*** Begin section ***

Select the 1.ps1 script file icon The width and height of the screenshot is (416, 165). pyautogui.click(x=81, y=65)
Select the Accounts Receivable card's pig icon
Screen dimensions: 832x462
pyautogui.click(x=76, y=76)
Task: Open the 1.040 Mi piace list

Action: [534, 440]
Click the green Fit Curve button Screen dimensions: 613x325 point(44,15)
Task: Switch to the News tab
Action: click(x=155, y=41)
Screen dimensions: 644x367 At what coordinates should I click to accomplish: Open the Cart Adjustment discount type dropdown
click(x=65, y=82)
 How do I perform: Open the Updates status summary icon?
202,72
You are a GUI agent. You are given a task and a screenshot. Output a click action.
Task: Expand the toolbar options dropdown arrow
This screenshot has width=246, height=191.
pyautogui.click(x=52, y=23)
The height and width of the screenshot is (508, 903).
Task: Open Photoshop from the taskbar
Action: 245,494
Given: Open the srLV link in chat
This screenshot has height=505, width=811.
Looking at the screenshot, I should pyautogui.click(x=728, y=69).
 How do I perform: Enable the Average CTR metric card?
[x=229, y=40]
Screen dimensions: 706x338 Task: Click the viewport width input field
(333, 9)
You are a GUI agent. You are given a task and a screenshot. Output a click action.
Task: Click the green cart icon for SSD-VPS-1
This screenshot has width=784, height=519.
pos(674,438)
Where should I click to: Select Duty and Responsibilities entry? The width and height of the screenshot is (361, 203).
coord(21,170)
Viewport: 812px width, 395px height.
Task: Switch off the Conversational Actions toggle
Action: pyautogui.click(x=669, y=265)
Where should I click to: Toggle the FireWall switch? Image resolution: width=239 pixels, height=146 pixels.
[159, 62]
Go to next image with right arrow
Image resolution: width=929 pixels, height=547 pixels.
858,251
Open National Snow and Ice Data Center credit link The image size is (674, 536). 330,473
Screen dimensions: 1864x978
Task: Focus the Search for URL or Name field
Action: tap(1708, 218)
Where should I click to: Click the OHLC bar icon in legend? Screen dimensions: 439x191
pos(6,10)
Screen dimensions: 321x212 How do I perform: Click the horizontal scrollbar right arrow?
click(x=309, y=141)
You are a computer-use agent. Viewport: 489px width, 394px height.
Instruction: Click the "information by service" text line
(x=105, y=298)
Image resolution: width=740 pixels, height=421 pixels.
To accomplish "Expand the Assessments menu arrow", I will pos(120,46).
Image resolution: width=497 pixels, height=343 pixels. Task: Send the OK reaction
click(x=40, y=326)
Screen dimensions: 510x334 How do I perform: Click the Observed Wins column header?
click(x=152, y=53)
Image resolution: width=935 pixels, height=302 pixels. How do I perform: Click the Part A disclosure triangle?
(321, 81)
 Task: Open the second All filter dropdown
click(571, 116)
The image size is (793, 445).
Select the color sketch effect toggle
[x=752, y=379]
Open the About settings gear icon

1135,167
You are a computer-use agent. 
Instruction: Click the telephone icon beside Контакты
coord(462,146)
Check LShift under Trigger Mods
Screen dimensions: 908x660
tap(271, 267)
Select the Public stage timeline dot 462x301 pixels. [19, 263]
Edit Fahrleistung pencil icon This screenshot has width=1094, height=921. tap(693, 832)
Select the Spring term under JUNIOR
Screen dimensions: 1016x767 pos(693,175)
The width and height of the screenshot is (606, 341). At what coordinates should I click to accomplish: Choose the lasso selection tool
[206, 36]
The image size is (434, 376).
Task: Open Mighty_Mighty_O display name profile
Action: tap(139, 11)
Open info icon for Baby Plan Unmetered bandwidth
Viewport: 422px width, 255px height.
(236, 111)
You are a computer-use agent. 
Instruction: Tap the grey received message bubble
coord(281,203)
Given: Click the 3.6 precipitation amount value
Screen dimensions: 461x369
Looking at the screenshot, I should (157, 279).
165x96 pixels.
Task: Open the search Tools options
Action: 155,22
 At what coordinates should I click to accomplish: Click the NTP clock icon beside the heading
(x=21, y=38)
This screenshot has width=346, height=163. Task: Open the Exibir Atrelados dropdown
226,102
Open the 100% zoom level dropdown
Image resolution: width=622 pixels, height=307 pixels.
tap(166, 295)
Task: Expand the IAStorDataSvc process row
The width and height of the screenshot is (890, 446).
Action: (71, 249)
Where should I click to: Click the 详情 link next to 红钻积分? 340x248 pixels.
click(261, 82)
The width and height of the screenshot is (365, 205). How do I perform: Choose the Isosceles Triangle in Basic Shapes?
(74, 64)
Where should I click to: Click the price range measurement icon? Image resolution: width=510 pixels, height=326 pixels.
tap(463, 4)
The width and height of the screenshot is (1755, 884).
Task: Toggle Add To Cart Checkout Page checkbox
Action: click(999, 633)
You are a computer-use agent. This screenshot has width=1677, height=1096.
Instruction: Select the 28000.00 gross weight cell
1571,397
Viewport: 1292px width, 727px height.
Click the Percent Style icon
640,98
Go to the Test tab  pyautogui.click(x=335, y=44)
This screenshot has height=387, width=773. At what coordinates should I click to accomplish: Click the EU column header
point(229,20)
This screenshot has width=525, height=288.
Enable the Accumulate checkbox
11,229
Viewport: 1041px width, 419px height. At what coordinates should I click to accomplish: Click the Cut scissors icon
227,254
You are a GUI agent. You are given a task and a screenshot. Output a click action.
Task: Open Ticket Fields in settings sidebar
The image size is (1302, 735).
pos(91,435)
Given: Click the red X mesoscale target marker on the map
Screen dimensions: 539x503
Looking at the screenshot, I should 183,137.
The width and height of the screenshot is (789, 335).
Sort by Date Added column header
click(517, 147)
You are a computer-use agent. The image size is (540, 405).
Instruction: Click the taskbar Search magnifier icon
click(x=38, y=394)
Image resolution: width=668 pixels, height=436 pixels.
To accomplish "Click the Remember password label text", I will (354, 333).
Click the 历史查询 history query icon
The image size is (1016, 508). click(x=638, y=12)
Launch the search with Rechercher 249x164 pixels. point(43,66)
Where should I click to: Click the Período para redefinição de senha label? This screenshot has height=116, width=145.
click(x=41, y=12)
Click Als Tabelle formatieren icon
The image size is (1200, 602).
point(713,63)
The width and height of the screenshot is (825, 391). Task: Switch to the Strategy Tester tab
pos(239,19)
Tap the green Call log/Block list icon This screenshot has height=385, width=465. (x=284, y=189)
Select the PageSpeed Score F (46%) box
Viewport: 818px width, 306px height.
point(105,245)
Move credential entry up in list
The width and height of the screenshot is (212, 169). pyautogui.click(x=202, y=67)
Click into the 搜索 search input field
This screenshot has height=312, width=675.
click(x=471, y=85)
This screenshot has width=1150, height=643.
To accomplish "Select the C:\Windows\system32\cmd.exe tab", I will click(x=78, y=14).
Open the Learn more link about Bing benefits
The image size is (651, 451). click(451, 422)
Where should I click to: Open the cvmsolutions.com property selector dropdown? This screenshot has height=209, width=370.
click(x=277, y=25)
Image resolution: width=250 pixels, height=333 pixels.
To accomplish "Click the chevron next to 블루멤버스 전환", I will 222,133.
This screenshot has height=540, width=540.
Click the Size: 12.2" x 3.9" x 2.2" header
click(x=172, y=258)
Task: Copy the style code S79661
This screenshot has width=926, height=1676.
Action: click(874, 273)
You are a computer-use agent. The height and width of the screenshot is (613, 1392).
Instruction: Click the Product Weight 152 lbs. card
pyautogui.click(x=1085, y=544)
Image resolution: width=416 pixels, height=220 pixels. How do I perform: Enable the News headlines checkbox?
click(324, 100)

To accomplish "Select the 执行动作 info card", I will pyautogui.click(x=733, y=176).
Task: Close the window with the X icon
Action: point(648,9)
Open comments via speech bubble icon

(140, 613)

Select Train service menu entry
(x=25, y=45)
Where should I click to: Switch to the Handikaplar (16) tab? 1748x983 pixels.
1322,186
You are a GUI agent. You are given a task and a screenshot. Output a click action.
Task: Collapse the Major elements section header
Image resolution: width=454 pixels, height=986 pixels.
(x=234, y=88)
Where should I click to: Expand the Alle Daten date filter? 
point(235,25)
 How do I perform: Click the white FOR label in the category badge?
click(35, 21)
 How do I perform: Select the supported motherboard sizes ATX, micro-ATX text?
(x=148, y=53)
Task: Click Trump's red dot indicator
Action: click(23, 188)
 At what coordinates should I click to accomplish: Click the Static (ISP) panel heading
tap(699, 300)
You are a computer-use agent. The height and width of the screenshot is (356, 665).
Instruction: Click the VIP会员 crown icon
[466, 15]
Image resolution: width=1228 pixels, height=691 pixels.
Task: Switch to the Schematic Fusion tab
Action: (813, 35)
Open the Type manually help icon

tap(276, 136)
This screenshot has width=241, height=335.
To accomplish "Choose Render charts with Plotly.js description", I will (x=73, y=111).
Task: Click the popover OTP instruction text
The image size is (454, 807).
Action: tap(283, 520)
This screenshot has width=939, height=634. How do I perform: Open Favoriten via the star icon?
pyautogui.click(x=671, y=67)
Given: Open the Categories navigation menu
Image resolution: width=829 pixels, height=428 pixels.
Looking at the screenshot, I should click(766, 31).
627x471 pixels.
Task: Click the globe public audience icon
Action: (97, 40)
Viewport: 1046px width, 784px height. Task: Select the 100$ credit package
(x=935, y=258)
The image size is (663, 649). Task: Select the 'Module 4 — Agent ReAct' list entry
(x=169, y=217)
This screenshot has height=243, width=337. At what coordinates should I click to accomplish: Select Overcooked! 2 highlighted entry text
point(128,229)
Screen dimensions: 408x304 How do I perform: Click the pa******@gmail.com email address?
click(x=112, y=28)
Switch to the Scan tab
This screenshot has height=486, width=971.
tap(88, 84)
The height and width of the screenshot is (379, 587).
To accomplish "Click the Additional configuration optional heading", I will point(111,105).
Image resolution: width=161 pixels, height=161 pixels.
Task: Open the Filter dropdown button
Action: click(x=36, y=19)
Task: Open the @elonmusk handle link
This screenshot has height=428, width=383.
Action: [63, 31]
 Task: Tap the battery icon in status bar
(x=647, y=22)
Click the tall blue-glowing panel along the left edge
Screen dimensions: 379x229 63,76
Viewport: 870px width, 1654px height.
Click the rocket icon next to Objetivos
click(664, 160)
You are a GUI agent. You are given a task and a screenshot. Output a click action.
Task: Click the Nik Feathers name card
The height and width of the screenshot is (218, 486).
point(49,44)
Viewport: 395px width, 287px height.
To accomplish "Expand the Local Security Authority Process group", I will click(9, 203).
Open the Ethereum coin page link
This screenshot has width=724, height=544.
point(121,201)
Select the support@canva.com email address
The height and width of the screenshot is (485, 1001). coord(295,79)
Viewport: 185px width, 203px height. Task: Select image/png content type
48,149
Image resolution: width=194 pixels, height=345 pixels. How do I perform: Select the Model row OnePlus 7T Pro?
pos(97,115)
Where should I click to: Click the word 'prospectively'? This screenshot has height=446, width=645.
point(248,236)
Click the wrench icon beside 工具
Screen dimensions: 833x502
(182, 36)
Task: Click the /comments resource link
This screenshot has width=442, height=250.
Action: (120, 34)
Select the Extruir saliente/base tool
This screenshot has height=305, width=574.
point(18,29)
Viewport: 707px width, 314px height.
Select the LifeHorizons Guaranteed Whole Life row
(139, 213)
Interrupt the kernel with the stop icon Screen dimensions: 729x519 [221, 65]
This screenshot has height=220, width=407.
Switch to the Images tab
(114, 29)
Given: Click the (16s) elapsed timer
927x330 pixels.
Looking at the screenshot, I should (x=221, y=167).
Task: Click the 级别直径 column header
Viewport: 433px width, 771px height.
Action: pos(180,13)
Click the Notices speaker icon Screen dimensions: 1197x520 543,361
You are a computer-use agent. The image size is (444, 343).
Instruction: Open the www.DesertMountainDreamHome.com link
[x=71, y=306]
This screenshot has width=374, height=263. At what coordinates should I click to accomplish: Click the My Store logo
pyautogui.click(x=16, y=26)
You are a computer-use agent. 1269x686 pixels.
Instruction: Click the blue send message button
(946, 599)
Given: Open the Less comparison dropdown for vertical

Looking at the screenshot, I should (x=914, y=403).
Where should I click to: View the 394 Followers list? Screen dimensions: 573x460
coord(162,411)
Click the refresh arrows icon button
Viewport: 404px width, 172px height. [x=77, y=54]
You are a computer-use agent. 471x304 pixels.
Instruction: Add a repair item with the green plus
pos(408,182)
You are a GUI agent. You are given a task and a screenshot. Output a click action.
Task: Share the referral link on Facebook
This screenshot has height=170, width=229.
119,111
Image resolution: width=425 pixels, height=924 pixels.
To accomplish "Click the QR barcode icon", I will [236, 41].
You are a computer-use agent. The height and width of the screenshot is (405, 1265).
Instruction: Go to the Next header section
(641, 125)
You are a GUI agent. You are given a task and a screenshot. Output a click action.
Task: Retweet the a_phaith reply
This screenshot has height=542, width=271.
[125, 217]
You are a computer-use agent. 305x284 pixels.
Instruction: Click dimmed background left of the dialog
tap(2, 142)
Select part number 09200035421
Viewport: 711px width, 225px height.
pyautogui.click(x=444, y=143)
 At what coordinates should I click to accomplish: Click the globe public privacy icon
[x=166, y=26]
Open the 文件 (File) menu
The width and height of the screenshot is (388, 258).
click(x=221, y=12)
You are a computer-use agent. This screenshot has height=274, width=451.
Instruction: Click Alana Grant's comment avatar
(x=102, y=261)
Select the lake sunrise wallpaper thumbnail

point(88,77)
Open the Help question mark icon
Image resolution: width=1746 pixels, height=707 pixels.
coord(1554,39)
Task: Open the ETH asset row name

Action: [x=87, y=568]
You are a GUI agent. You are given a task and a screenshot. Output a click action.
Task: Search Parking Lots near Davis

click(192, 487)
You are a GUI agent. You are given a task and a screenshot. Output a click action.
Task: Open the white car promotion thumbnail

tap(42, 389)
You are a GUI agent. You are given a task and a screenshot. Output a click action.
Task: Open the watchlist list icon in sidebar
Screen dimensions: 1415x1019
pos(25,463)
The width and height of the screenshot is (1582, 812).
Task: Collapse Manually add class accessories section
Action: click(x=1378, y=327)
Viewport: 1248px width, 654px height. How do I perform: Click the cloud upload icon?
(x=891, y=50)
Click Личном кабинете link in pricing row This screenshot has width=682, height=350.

*** End section ***

A single number is the answer: the count of lines above that include the string "sidebar".

> **Result**
2